How would you rate episode 1 of
Love Live! Sunshine!! (TV 2) ?



What is this?

After failing in the preliminary tournament of the previous Love Live!, the members of Aquors have rededicated themselves to succeeding both as idols and as saviors of their school, making sure their home will never be taken away. But when Mari learns some terrible news about their upcoming school open house event, it seems like all of their efforts will be for naught. Can Chika and her friends find some way to preserve their school and carry on as idols? Either way, it looks like they'll need a miracle to get through this—fortunately, from u's to Aqours, miracles are what idols do best. Love Live! Sunshine!! season 2 is an original anime work and streams on Crunchyroll, Saturdays at 10:30 AM EST.

How was the first episode?

Nick Creamer

Rating: 3.5

At last, it's time to return to that idol juggernaut, Love Live!. Sunshine's first season felt like a substantial improvement on the original show in all regards, and so far, Sunshine 2 is basically just doing the same exact thing the original's second season did.

Like with the original Love Live!'s sequel, this episode is essentially one long melancholy build to a sudden bright reversal. Also like that first sequel, the resulting episode is far from Love Live!'s best. In order to draw out “Mari learned the school's actually shutting down after all, but we're still not giving up” over a full episode, the show is forced to spend minutes on stuff like practice room logistics, and we get a whole lot of long pans over sulky Aqours members. Mopey Love Live! is one of the worst Love Lives, and this episode suffers the consequences of that.

Fortunately, in spite of its narrative frustrations, this episode still demonstrates Love Live! is one of the most effortlessly funny and visually dynamic shows out there.

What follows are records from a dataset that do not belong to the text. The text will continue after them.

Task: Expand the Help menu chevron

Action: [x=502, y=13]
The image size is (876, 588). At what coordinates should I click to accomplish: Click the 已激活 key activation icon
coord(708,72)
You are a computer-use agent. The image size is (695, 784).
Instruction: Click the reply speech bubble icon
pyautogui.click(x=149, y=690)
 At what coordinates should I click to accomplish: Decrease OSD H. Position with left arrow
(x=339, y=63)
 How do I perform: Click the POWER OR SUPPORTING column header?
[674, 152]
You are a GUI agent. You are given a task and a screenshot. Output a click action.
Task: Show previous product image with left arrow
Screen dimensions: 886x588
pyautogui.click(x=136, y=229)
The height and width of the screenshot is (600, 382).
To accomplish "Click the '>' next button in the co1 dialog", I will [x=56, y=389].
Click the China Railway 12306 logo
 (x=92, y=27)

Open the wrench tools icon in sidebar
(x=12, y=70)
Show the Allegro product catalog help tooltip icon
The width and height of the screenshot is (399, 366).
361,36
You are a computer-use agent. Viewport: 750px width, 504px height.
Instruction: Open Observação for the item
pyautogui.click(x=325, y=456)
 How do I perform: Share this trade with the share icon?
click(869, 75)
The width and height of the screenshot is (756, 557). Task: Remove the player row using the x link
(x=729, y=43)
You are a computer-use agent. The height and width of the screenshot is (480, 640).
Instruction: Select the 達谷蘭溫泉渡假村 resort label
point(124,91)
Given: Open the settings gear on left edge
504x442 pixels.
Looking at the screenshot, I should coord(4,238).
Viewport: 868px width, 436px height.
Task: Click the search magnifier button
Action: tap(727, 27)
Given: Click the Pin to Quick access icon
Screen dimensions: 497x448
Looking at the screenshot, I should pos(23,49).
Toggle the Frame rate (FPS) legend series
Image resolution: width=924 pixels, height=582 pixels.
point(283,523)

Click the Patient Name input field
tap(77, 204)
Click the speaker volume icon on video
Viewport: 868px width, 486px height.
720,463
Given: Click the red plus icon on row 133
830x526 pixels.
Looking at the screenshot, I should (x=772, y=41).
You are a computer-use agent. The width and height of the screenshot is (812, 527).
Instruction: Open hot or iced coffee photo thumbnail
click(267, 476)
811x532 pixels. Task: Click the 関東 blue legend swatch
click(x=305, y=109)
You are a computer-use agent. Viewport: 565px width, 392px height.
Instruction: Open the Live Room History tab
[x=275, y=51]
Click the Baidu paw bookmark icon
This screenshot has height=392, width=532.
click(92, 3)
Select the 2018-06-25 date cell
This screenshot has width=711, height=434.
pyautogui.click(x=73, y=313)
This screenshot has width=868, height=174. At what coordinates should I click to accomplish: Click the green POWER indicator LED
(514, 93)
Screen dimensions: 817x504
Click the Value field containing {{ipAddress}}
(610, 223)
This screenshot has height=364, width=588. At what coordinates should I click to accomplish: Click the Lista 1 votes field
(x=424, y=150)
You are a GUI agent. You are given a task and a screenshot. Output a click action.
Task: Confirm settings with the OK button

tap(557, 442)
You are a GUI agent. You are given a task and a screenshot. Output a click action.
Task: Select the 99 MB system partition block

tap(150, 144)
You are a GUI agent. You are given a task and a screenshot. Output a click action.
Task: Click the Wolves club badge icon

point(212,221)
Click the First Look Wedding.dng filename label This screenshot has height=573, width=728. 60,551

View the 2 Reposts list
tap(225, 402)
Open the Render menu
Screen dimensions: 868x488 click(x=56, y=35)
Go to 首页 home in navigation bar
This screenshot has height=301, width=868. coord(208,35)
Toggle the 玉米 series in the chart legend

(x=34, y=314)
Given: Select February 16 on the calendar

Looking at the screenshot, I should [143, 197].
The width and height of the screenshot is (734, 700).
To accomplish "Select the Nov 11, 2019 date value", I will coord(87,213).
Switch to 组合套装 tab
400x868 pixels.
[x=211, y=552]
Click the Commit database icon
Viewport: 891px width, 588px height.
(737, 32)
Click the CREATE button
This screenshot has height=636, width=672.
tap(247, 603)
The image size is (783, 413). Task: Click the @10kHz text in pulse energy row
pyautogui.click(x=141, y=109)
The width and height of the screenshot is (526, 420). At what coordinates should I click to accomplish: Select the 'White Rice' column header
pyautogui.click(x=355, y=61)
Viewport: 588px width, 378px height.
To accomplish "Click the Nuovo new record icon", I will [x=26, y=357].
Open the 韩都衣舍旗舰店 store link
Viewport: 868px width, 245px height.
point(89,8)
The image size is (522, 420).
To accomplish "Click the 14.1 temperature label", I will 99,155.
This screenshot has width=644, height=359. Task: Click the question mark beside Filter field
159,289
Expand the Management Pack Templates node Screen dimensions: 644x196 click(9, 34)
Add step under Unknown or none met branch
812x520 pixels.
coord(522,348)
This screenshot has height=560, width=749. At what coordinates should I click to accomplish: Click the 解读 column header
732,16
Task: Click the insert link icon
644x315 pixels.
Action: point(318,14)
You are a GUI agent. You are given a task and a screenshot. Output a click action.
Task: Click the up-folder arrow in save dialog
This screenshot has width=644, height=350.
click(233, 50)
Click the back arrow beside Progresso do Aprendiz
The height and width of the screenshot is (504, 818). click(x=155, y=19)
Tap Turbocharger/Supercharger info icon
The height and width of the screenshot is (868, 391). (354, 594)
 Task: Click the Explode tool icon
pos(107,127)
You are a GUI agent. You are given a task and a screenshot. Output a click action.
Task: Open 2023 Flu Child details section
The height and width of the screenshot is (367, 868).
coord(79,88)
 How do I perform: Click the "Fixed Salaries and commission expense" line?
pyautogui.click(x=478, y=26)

The terrific eye for physical comedy and fantastic shot transitions that give Love Live! such energy show up in abundance, from silly match cuts of Chika yawning like her fluffy dog to funny interludes between Yohane and her long-suffering mother. Love Live!'s characters are very expressive, their mutual fondness is consistently contagious, and this episode's copious fluid animation is put to work elevating both the comedy and drama that results. This is a beautiful episode, and beyond simply being pretty, it puts its visual talents to work in service of its emotional goals.

Writing-wise, the individual scenes of this episode are somewhat hit or miss. I felt this episode leaned too heavily on all the characters' various gimmicks, as if it was trying too hard to remind us of their character gags. That said, there were also some nicely executed emotional moments between many of the key players, from Kanan's terrific interrogation of Mari to a scene where Chika acknowledged how her own enthusiasm actually downplayed Mari's struggles.

Overall, this felt like an acceptable but not terribly impressive return for a sturdy franchise. I wasn't impressed by this episode's narrative arc, but the show's beautiful execution and consistently striking visual comedy kept it highly entertaining in spite of itself. If the original series' second season is anything to go by, it's all uphill from here—Love Live! is at its best as an upbeat campy spectacle, and the stage is now set for the good times to begin.

SimulDub Preview: The Love Live! Sunshine!! simuldub is generally reasonable, though it has a little trouble translating some of the eccentricities of the original. Some vocal tics, like Hanamaru's consistent “zuras,” are left entirely intact, but they feel a little strange in an English-language context without her accent. Other goofy flourishes, like Mari's consistent bursts of random English, are alternately translated into Italian or simply ignored, changing the nature of her character's absurdity somewhat. On the plus side, there does seem to be a little more tonal variety among the members of Aquors, and the actresses on the whole are suited well to their characters. I liked Michelle Rojas' somewhat deeper take on Kanan's voice, and Jeannie Tirado had a suitably elegant tone for Riko. Sarah Wiedenheft's Ruby felt a tad too squeaky, but that's a common problem when adapting that sort of character into English. On the whole, it's a perfectly fine dub, but the difficulty of translating Love Live!'s larger-than-life vocal gimmicks into English alternatives makes me side with the Japanese version on this one.